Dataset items
——
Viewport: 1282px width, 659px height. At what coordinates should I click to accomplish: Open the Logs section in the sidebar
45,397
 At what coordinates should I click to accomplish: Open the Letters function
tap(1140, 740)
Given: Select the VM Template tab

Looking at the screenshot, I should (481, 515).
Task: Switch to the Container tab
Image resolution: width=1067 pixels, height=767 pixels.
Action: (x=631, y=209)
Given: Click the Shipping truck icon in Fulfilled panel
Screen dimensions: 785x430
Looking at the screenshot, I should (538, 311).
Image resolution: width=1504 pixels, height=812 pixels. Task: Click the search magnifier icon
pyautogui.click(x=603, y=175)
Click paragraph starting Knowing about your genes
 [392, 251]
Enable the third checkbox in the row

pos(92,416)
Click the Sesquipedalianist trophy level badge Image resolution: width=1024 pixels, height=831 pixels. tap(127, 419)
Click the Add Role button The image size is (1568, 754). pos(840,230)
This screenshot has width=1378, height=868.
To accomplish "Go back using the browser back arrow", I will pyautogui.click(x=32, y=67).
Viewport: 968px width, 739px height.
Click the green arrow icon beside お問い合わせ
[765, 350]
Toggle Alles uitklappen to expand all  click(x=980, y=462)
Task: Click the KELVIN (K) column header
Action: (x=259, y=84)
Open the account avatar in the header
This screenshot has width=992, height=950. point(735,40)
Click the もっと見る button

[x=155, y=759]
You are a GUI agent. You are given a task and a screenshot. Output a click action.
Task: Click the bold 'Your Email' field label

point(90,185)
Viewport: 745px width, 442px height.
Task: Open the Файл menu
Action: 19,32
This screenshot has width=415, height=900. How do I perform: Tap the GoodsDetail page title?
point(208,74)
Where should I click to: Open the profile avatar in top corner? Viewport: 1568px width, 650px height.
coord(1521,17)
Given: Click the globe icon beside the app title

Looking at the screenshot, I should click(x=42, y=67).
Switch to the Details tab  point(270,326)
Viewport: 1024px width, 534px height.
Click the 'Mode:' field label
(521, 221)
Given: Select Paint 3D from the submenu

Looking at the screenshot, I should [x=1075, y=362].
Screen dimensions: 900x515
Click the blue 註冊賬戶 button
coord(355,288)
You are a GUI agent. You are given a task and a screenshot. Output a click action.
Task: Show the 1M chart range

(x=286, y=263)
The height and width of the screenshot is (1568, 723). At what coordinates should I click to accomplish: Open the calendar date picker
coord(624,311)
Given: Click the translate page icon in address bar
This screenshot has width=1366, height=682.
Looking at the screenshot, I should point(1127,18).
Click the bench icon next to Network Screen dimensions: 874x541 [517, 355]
——
**Task brief**. Produce the records once again, exactly as they stand above.

**Exercise output**.
Viewport: 1282px width, 659px height. At what coordinates should I click to accomplish: Open the Logs section in the sidebar
45,397
 At what coordinates should I click to accomplish: Open the Letters function
tap(1140, 740)
Given: Select the VM Template tab

Looking at the screenshot, I should (481, 515).
Task: Switch to the Container tab
Image resolution: width=1067 pixels, height=767 pixels.
Action: (x=631, y=209)
Given: Click the Shipping truck icon in Fulfilled panel
Screen dimensions: 785x430
Looking at the screenshot, I should (538, 311).
Image resolution: width=1504 pixels, height=812 pixels. Task: Click the search magnifier icon
pyautogui.click(x=603, y=175)
Click paragraph starting Knowing about your genes
 [392, 251]
Enable the third checkbox in the row

pos(92,416)
Click the Sesquipedalianist trophy level badge Image resolution: width=1024 pixels, height=831 pixels. tap(127, 419)
Click the Add Role button The image size is (1568, 754). pos(840,230)
This screenshot has width=1378, height=868.
To accomplish "Go back using the browser back arrow", I will pyautogui.click(x=32, y=67).
Viewport: 968px width, 739px height.
Click the green arrow icon beside お問い合わせ
[765, 350]
Toggle Alles uitklappen to expand all  click(x=980, y=462)
Task: Click the KELVIN (K) column header
Action: (x=259, y=84)
Open the account avatar in the header
This screenshot has width=992, height=950. point(735,40)
Click the もっと見る button

[x=155, y=759]
You are a GUI agent. You are given a task and a screenshot. Output a click action.
Task: Click the bold 'Your Email' field label

point(90,185)
Viewport: 745px width, 442px height.
Task: Open the Файл menu
Action: 19,32
This screenshot has width=415, height=900. How do I perform: Tap the GoodsDetail page title?
point(208,74)
Where should I click to: Open the profile avatar in top corner? Viewport: 1568px width, 650px height.
coord(1521,17)
Given: Click the globe icon beside the app title

Looking at the screenshot, I should click(x=42, y=67).
Switch to the Details tab  point(270,326)
Viewport: 1024px width, 534px height.
Click the 'Mode:' field label
(521, 221)
Given: Select Paint 3D from the submenu

Looking at the screenshot, I should [x=1075, y=362].
Screen dimensions: 900x515
Click the blue 註冊賬戶 button
coord(355,288)
You are a GUI agent. You are given a task and a screenshot. Output a click action.
Task: Show the 1M chart range

(x=286, y=263)
The height and width of the screenshot is (1568, 723). At what coordinates should I click to accomplish: Open the calendar date picker
coord(624,311)
Given: Click the translate page icon in address bar
This screenshot has width=1366, height=682.
Looking at the screenshot, I should point(1127,18).
Click the bench icon next to Network Screen dimensions: 874x541 [517, 355]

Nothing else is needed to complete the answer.